--- RECORD SET ---

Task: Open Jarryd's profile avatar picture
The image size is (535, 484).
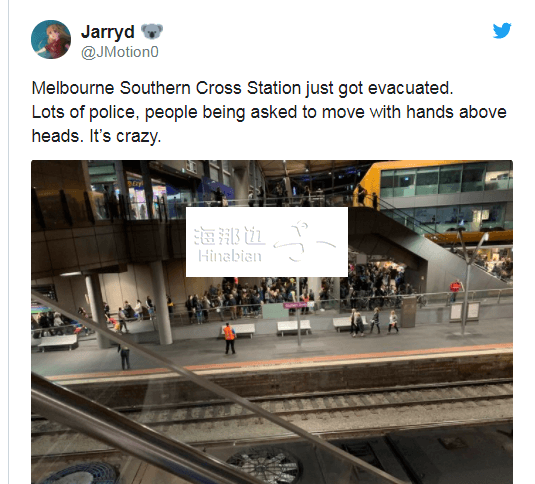Action: point(51,39)
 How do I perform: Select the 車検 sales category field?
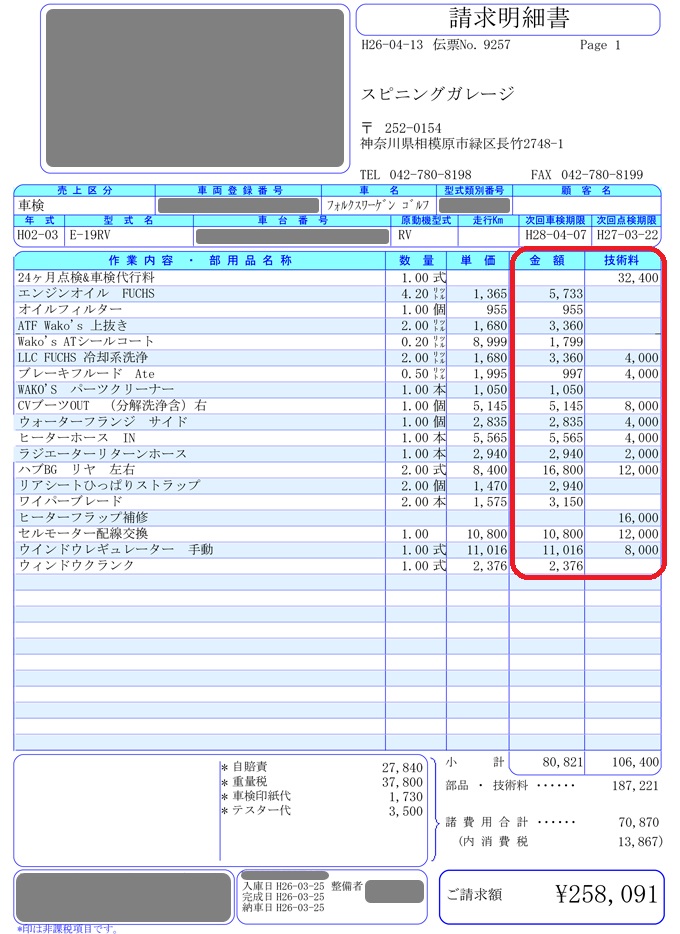[84, 206]
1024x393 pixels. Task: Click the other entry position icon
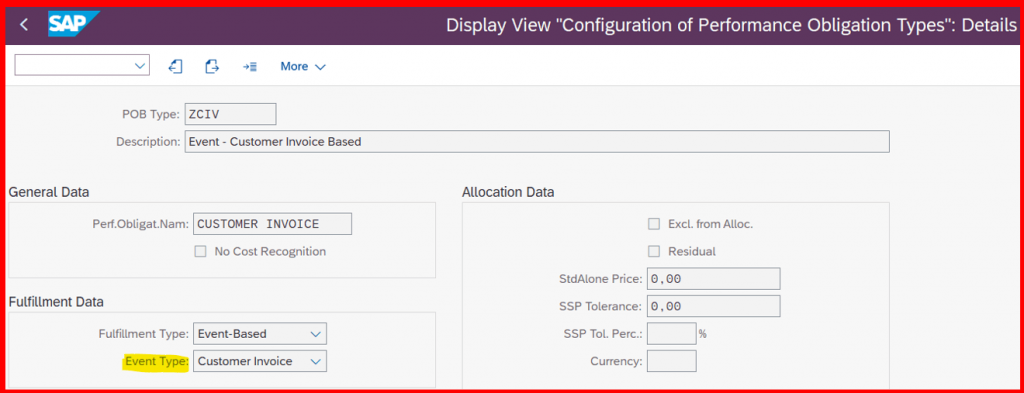pyautogui.click(x=249, y=67)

---

__WHAT IS EXPECTED__. Scale the material: write out every line again, requests included, multiplying each coordinate in the answers by 1.4 and rounding to whole numbers, with halves rounding up. Leave out the pictures.

__THE SOLUTION__.
Task: Open Jarryd's profile avatar picture
The image size is (535, 484).
Action: point(71,55)
 How do I perform: Select the 車検 sales category field?
[118, 288]
1024x393 pixels. Task: Click the other entry position icon
pyautogui.click(x=349, y=94)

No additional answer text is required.